After junior school my stammer was a big problem for me.  I hated the thought of people making fun of me because of my stammer.  I just wanted my stammer to go away so I could be like normal people and not stand out.  Also, my habit of changing words didn’t always have the result I hoped for.  I remember when I was once talking about a rock and roll singer.  I wanted to say “he waggles his legs and shouts”.  However, I thought I would get stuck on “shouts”.  So at the last moment I changed “shouts” for “bawls”.  Not one of my better word swaps and I was left with egg on my face.

My stammer could be scary and stressful.  It made me moody, resentful and angry.  My stammer had a big impact on my life, eg I left grammar school at 16 because of the fear of stammering; my choice of career was mainly based on how little talking it would involve; I avoided using the telephone and I spent a lot of time and effort trying to avoid situations in which I might stammer.

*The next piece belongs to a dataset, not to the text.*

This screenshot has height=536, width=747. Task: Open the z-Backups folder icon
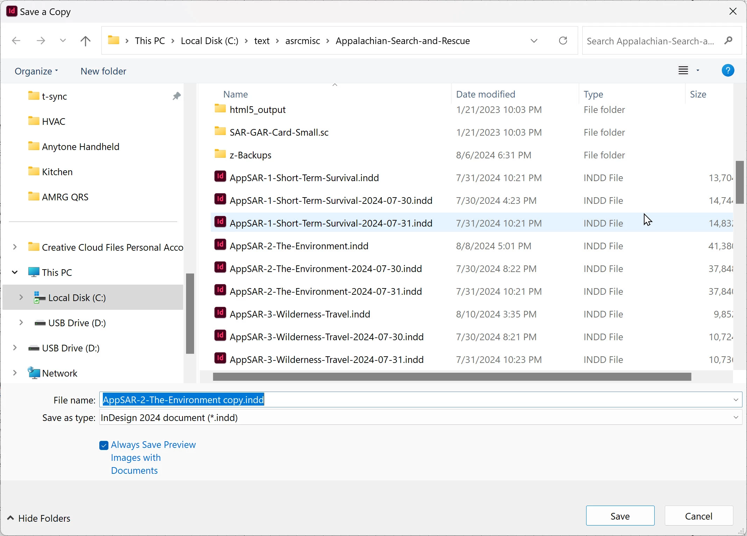(220, 155)
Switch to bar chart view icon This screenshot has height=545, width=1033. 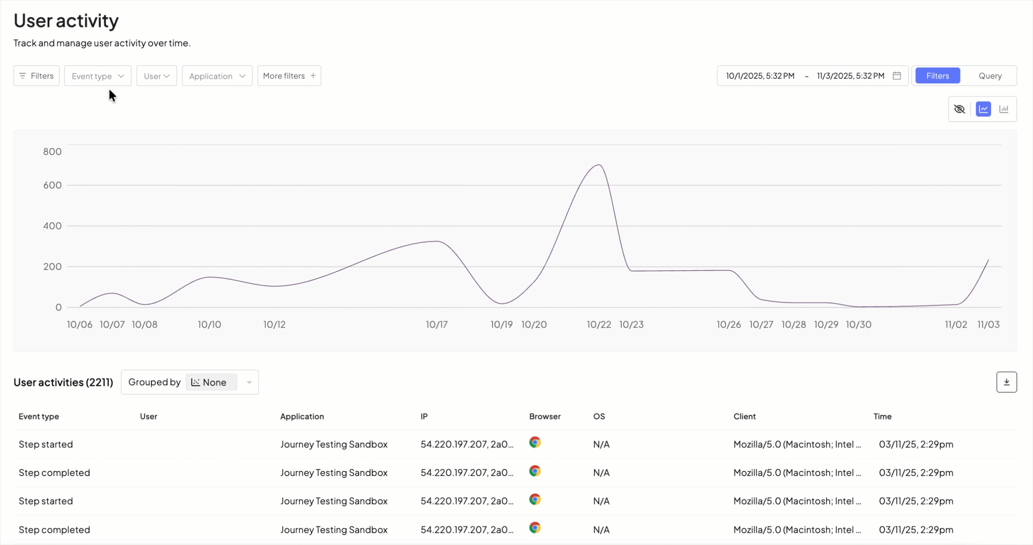tap(1004, 109)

I was in my 40s before I finally accepted my stammer was here to stay.

I was in my 40s before I finally accepted my stammer was here to stay.  It was at this stage in my life that I made up my mind not to let my stammer stop me doing the things I wanted to do.  I started to look for better ways to deal with my stammer.  I joined the Association for Stammerers (now the British Stammering Association), attended their open days, spoke to other people who stammer for the first time and read stories about stammering.  Over time I was more open about my stammer.  It didn’t happen overnight.  It was a slow process.  I find using the British Stammering Association’s facebook page is a great way to share views about stammering.

Changing my attitude about my stammer didn’t make my stammer go away completely but it did help me to be more relaxed and in control of my life.  It also helped me, amongst other things, to stop avoiding the telephone, do some presentations at work and give 2 father-of-the-bride speeches.  Things I wouldn’t have dreamed of doing a few years earlier.

I will end by saying that accepting I stammer and doing what I want anyway makes me a much happier person.  That’s a great result in my book and makes the effort involved worthwhile.

This article is based on a talk given by Paul at the PLUTAS (Please Let Us Talk About Stammering) open day in Manchester, October 2013.